Adnan al-Wahaidi, 53 ans, marié, deux enfants, est pédiatre à Gaza-City. Directeur d’une clinique, il travaille également pour Ard El Insan, une ONG fondée par Terre des hommes
«Plomb durci»
«Gaza est un champ de ruines. Il n’y a plus rien. Je ne sais pas comment vous dire. Des montagnes de gravats et de détritus jonchent le sol. Avec ce blocus toujours en vigueur, on ne peut rien reconstruire. Les fenêtres de ma clinique avaient été brisées durant l’offensive. Elles n’ont toujours pas été remplacées. On ne sait pas où trouver du verre, il n’y a plus de vitres à Gaza. Des tas de gens vivent encore dans des camps ou sous des abris, en attendant que leurs maisons soient rebâties. La pauvreté est galopante, le taux de chômage énorme. Heureusement, en pédiatrie, nous avons besoin d’assez peu d’équipements, mais mes collègues chirurgiens ou radiologues ont beaucoup de peine à assurer leur tâche. Il n’y a plus qu’un IRM dans la bande de Gaza, les deux autres sont en panne et attendent d’être réparés. De nombreux patients, en outre, souffrent de stress post-traumatique.»
Le quotidien
«Nous avons davantage de fioul et de gaz aujourd’hui. Les coupures d’électricité sont moins fréquentes – huit heures par jour environ – et annoncées à l’avance. Nous sommes cependant contraints d’utiliser des petits générateurs, fabriqués en Chine et de mauvaise qualité. Avec ce système, on peut faire marcher une télévision ou un ordinateur par exemple, mais pas un four à micro-ondes. Nous trouvons plus facilement de la nourriture conditionnée, mais pour ce qui est des produits frais, c’est un vrai problème. Les champs et l’eau ont été pollués par les substances chimiques des armes israéliennes.
»La mer est contaminée par les égouts, puisque la station d’épuration a été détruite durant l’offensive. J’interdis à mes enfants de se baigner. Les petits qui y sont allés sont ressortis avec des maladies de peau. Hormis cela, j’ai reçu un prix de la Fondation Saïd, à Londres, mais je n’ai jamais pu quitter Gaza pour aller le recevoir.

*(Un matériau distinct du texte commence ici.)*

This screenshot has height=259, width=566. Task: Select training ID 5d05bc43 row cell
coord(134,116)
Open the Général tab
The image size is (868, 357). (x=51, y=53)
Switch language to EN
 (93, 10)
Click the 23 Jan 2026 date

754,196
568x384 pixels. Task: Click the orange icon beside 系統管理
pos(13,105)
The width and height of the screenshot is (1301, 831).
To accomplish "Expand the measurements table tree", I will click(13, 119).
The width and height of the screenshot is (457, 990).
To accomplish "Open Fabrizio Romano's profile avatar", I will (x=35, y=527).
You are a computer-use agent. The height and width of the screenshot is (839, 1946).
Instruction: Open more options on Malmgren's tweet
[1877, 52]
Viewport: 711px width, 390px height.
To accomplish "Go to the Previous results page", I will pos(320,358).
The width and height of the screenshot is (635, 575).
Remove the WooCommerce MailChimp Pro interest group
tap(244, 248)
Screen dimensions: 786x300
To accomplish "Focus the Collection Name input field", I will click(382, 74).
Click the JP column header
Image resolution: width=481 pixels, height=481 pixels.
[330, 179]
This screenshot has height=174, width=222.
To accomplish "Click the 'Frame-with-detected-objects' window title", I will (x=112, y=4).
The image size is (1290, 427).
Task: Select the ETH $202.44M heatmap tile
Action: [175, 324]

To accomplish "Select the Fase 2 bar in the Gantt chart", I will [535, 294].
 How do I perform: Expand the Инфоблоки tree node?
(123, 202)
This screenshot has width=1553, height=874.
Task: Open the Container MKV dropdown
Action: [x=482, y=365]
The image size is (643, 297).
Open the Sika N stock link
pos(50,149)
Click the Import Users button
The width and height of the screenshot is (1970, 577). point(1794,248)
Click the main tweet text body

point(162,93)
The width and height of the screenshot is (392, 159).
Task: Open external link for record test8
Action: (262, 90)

Et pour la quatrième année, ma femme, qui est égyptienne, ne peut sortir du territoire pour aller rendre visite à sa mère.»
La suite
«Il y a eu cette idée de déclaration unilatérale d’un Etat palestinien mais sur le terrain, rien ne change. La communauté internationale est embarrassée et aucun signe ne permet aujourd’hui d’être optimiste. C’est comme de jeter un joli poisson dans l’océan; on ne sait pas où il va, on le perd simplement. Il faudrait fixer un délai, un objectif clair. Je n’ai connu aucune amélioration de toute ma vie. Je vous disais déjà la même chose l’année passée!»
Vivre ailleurs
«Je pense chaque jour à quitter Gaza. Pas pour aller vivre à l’étranger, mais seulement pour participer à un congrès ou donner une conférence. Je suis un spécialiste reconnu dans mon domaine, j’ai des années d’expérience et je suis contraint de travailler hors du monde. J’aimerais montrer que les Palestiniens peuvent aussi apporter quelque chose à la communauté scientifique internationale. I have a dream, comme disait l’autre.»